▸ **WHAT TO DO**
In the entries that follow, repeat exactly the lines from the one that has "You are a computer-use agent. Viewport: 1400px" through the one that has "Task: Remove the", but omit pictures.

──────────

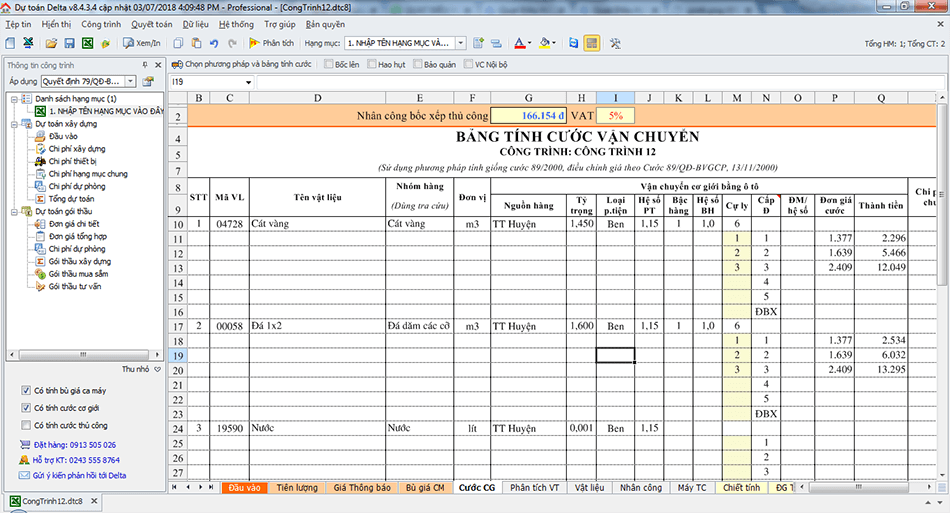Open a file with the folder icon
Image resolution: width=950 pixels, height=513 pixels.
point(52,43)
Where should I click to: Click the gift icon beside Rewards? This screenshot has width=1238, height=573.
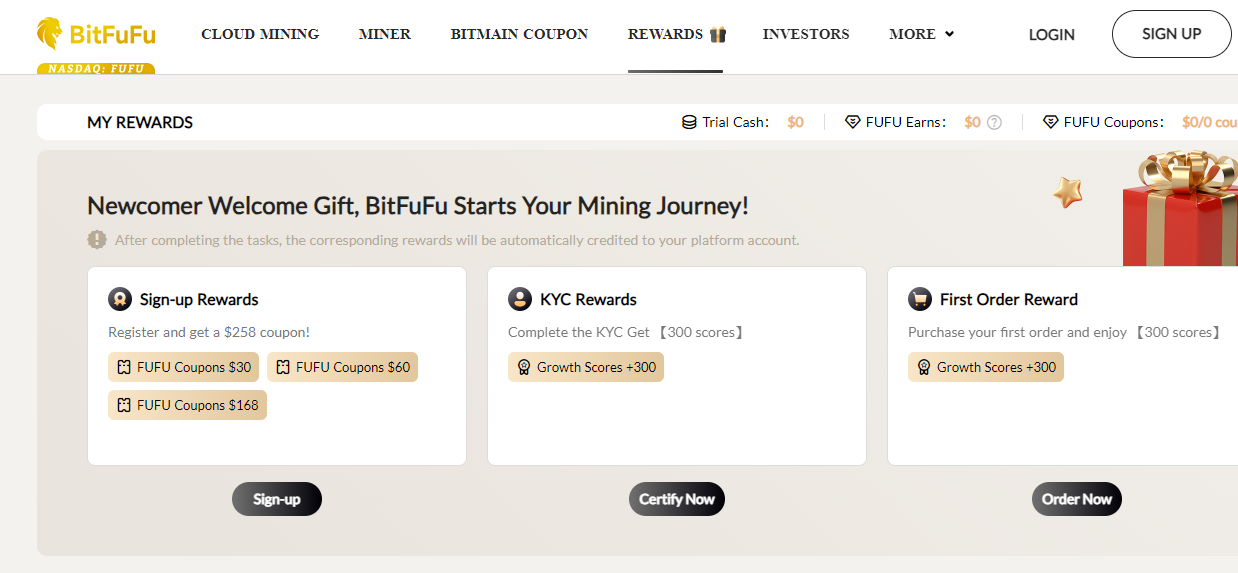coord(718,35)
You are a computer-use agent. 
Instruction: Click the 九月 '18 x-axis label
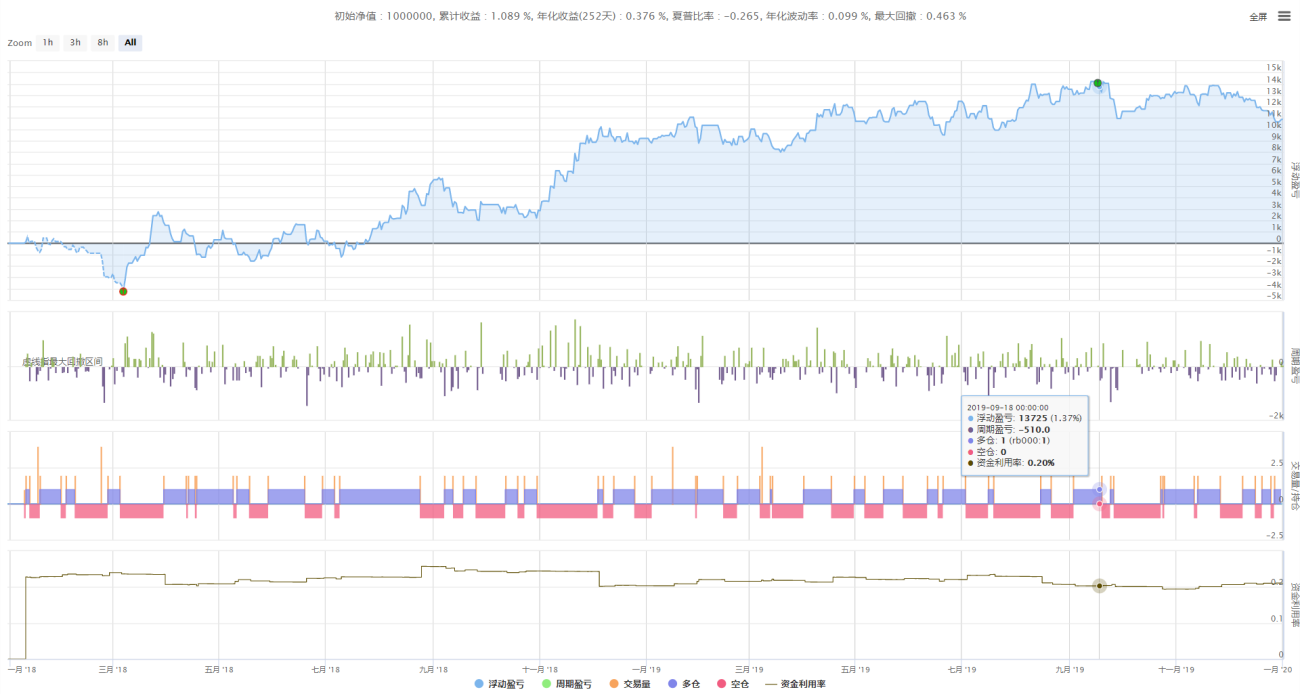pyautogui.click(x=433, y=668)
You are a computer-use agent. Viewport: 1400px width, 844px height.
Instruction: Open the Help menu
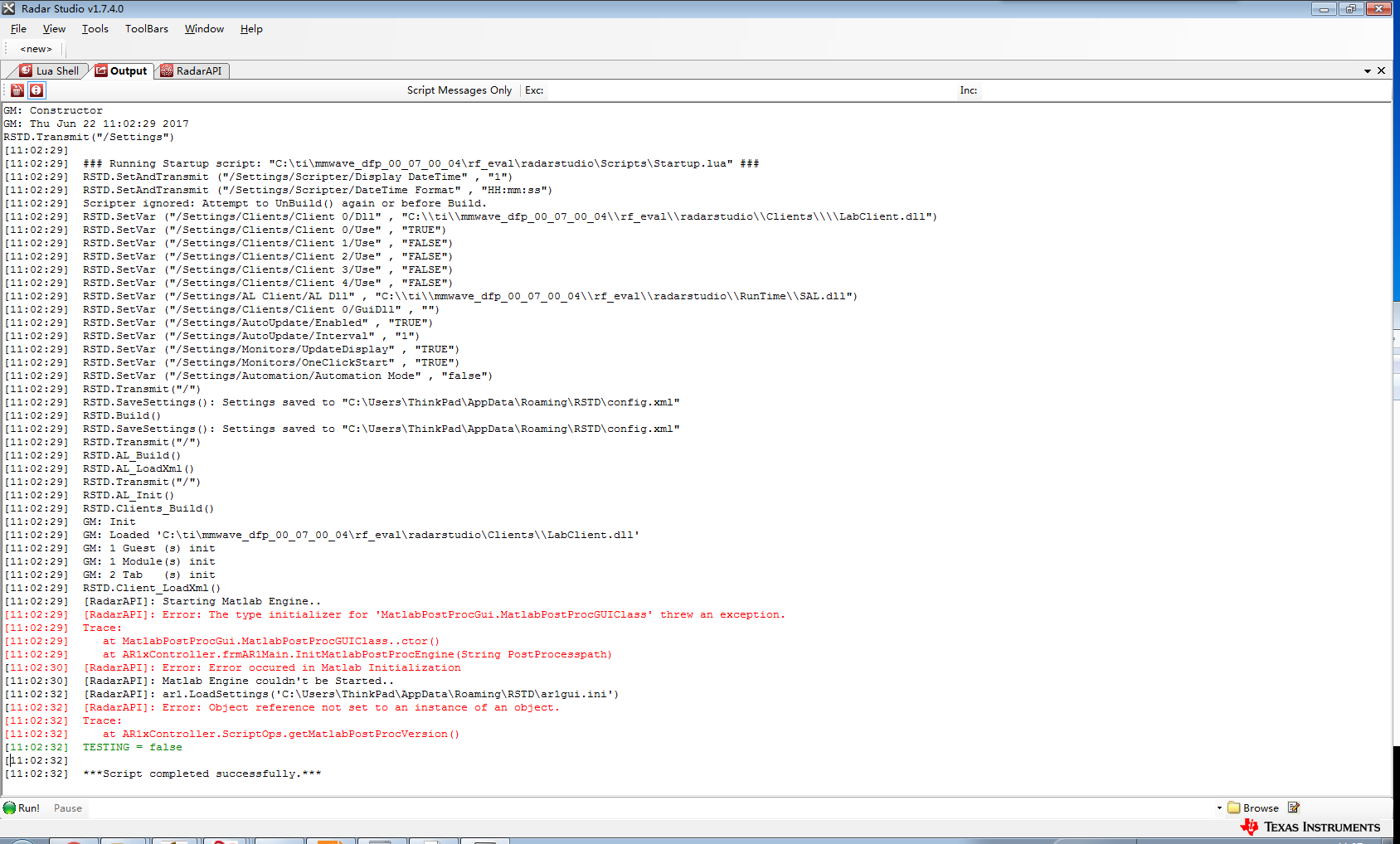251,29
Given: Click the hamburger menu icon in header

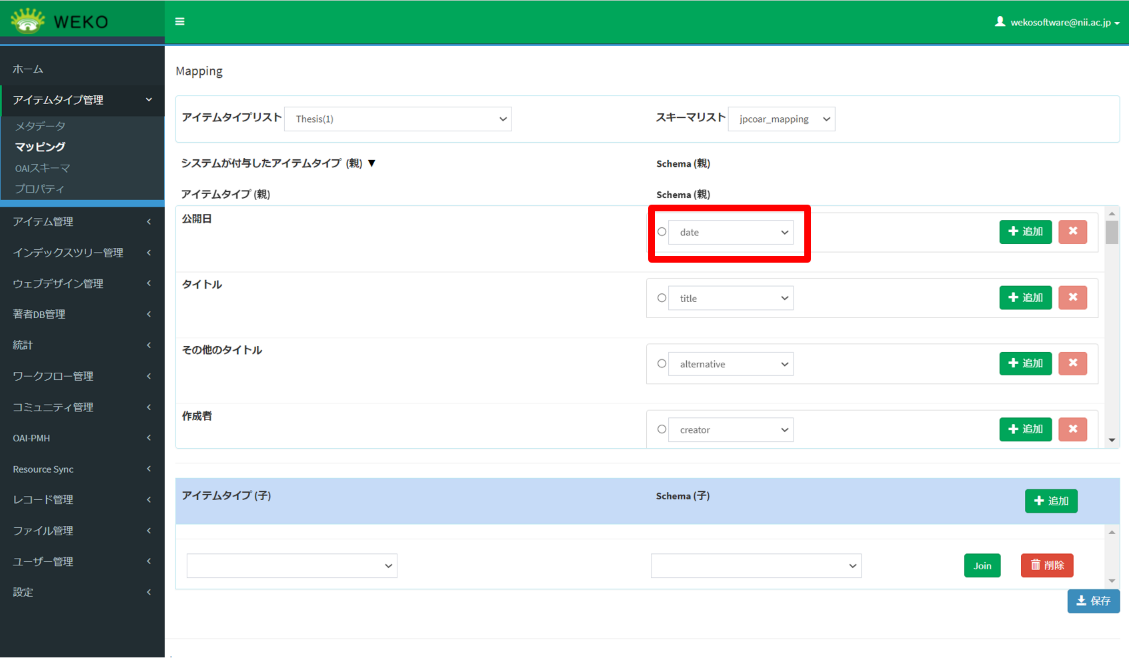Looking at the screenshot, I should [179, 21].
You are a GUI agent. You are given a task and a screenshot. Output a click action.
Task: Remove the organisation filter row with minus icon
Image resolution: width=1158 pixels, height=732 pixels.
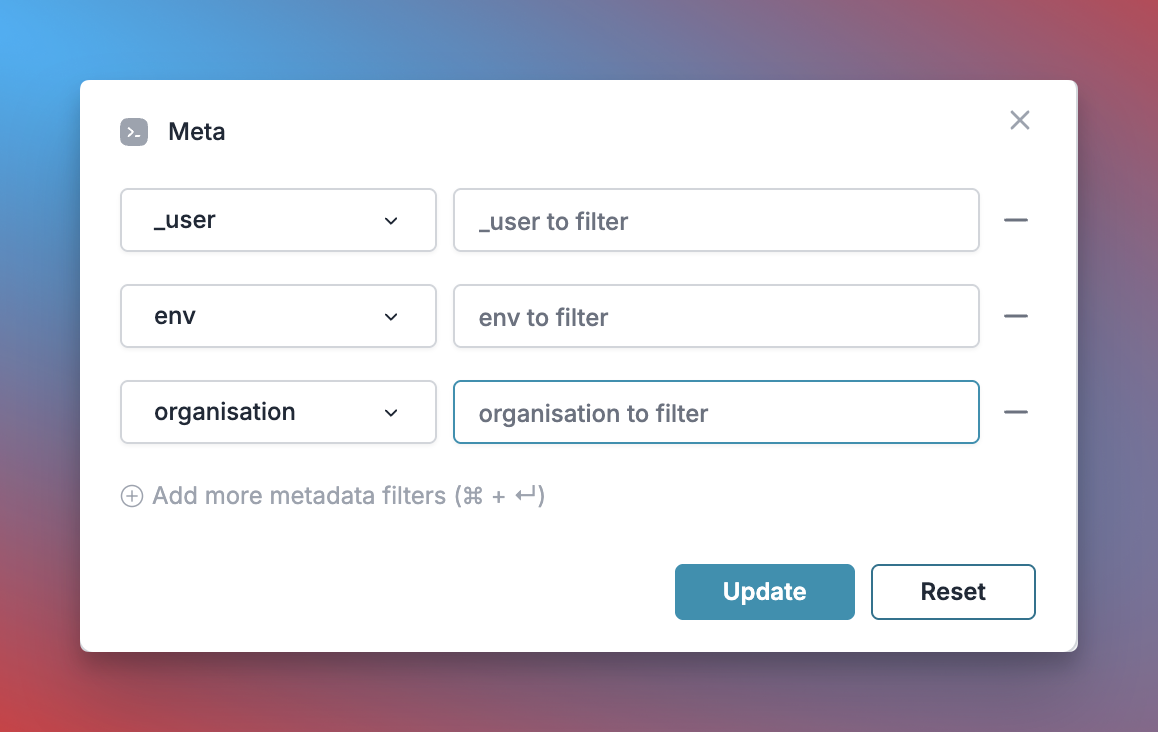[x=1015, y=412]

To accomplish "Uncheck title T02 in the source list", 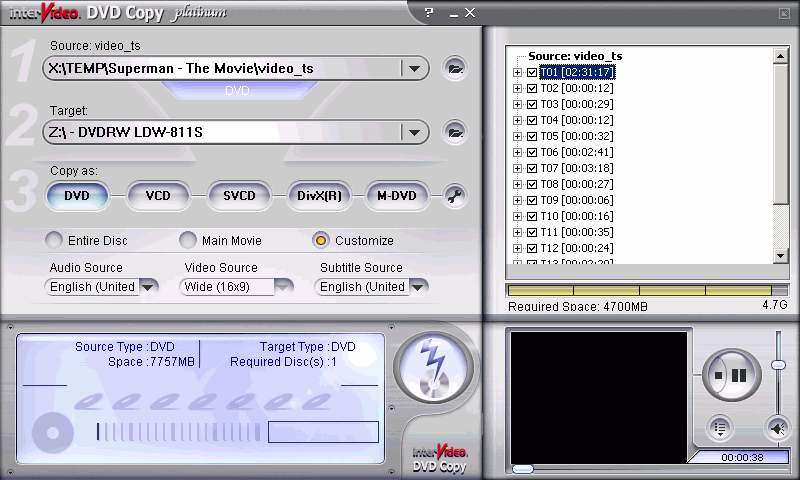I will click(532, 89).
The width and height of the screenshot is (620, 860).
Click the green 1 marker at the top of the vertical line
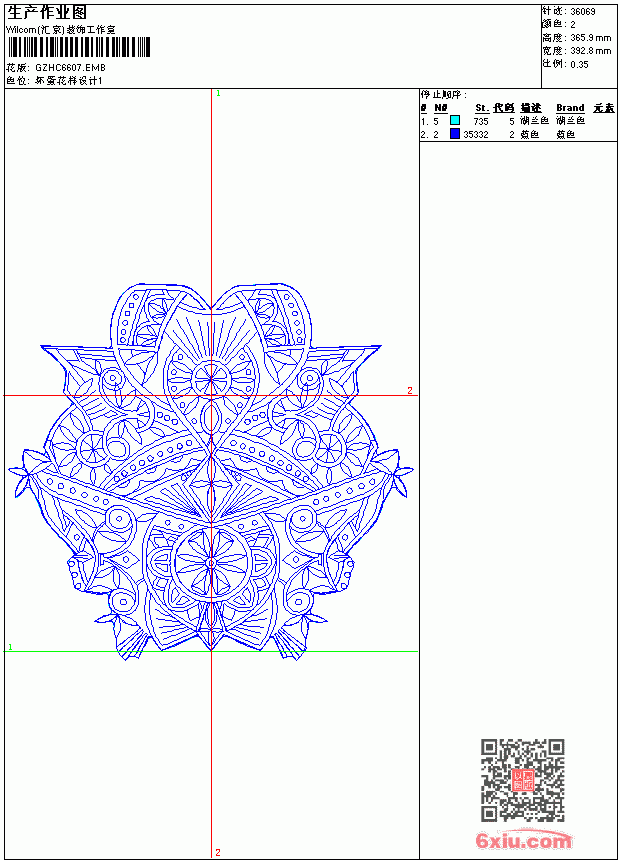pyautogui.click(x=218, y=94)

──────────

▸ **EXERCISE SOLUTION**
You are a computer-use agent. Viewport: 1400px width, 844px height.
Instruction: Open the Help menu
251,29
Given: Click the hamburger menu icon in header

Looking at the screenshot, I should [179, 21].
You are a GUI agent. You are given a task and a screenshot. Output a click action.
Task: Remove the organisation filter row with minus icon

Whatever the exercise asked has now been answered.